By Janice Lindsay, Contributing Writer
When my granddaughter was four, she attended a friend’s birthday party at an outdoor amusement park. Its central feature was a two-story spiraling slide that ended in a ball pit. To get to the top of the slide, children climbed up a rope-ladder tunnel.
The ladder looked scary.
Several times, she climbed the ropes and slid down the slide, apparently fearless. But once, as she climbed, her father, standing below, playfully growled up at her. She said, “Daddy, don’t do that. I’m just a little scared.”
It takes courage to admit to being scared.
I know because, by the time I was school-age, I could not do it. Maybe I absorbed some implied stoicism in the traditional Yankee culture of our Rhode Island village. I don’t remember hearing an adult express fear, even when there was plenty to be fearful about. A cousin of mine recently summed it up: “Suck it up and move on.” Keep your fear to yourself, deal with it, your fears are no worse than anybody else’s.
I remember a song from the Rodgers and Hammerstein musical that became the movie, “The King and I.” The song was popular around the time I turned nine. In the musical, Anna, an English tutor for the capricious, dangerous Siamese king, sings about coping with fear: “Whenever I feel afraid, I hold my head erect, and whistle a happy tune, and no one will suspect I’m afraid.” Her song says that when she fools others, she also fools herself.
I don’t believe it. Fooling others, sure. Fooling yourself, doesn’t work.
When I was 11, a hurricane that would be devastating approached Rhode Island.
We were then living next to a small cove off Narragansett Bay. Hurricanes were not tracked in those days; they just showed up and surprised people. As the wind roared and the rain poured, the water in the cove began to rise toward our house. I was scared to death.
As the older of two children, I felt it my responsibility to keep my sister, two years younger, from being afraid. We played board games in the living room. Every once in a while, I made up some excuse to leave and peered out the pantry window. The water crept closer and closer. I swallowed my terror, to appear calm for my sister.
It didn’t make me any less afraid.
(We left the house and watched the storm from a neighbor’s on a hill. Our neighborhood flooded, but the houses survived.)
I learned that I could cope with fear, even if I could not conquer it, by keeping my wits about me and concentrating on doing what needed to be done, whatever was appropriate for the situation. Ultimately, having the confidence that I could cope resulted in my being afraid of fewer things.
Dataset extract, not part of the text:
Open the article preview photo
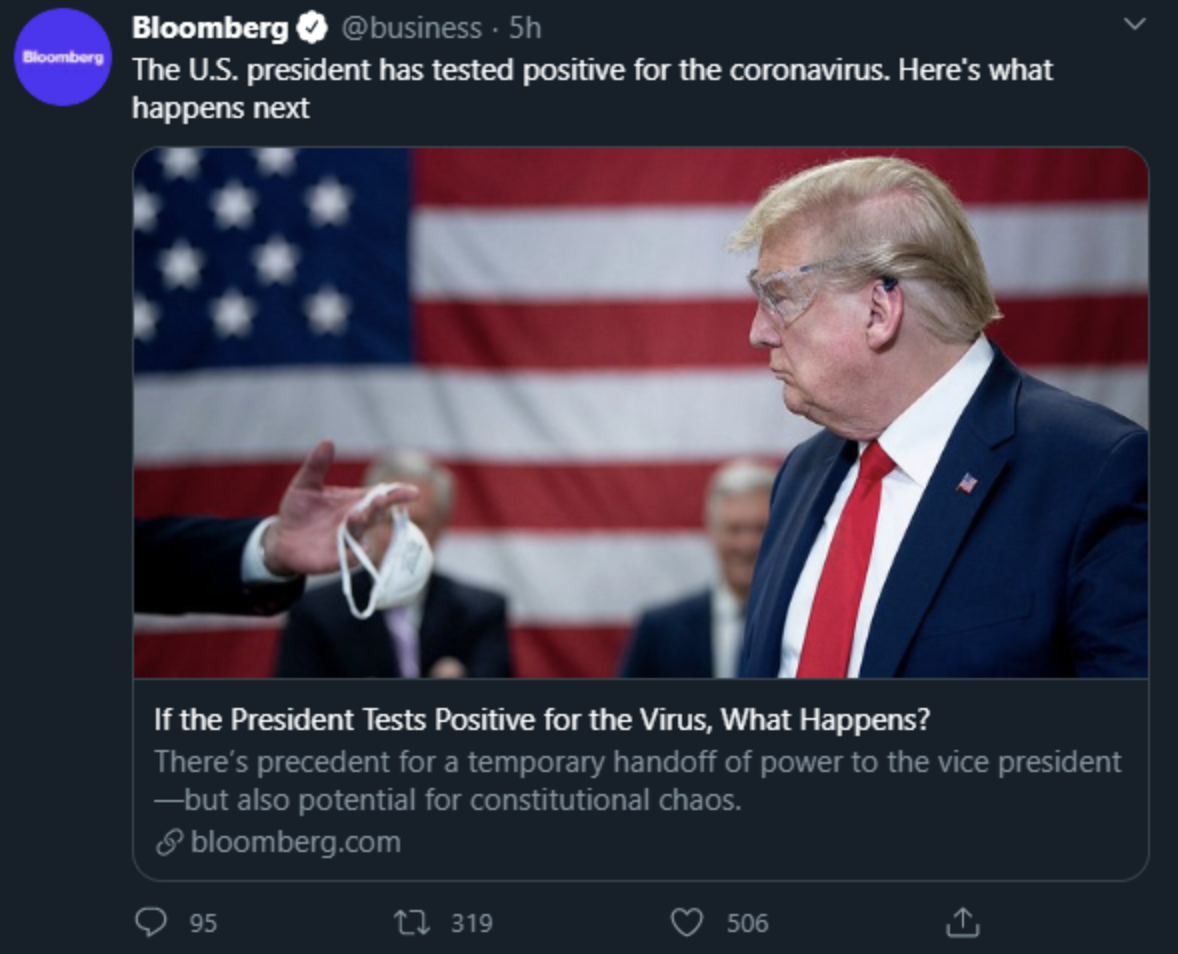Screen dimensions: 1178x954 tap(640, 412)
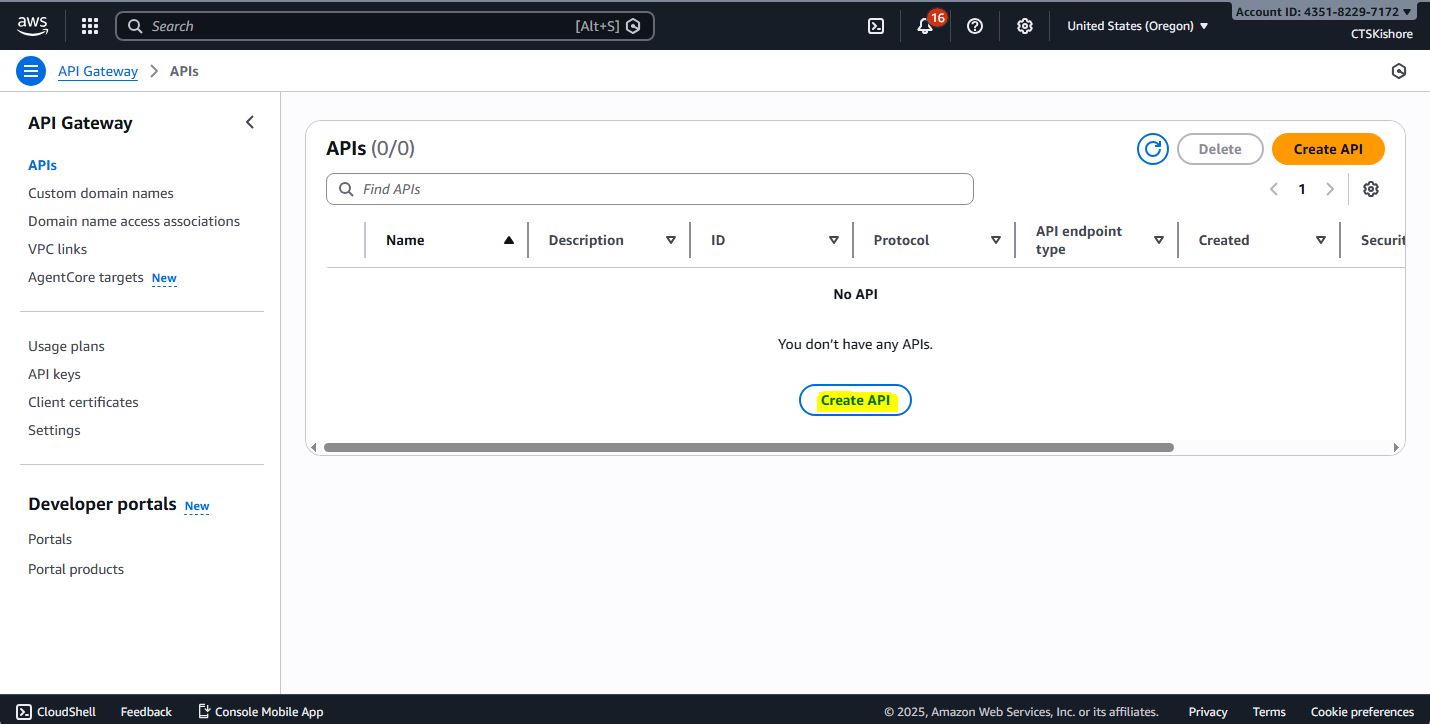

I think most people on this earth would admit that we live in scary times. There are plenty of things to worry about. Dealing with the pandemic might be the scariest of all, as it can interfere with our ability to address everything else. So we get the vaccine, we wear our masks, we respect physical distance, and we use our hand sanitizer. We cope with the fear by doing what needs to be done, and by getting on with life as best we can.
As John Wayne once said, “Courage is being scared to death but saddling up anyway.”
So I saddle up. And I’m not afraid to admit that I’m just a little scared.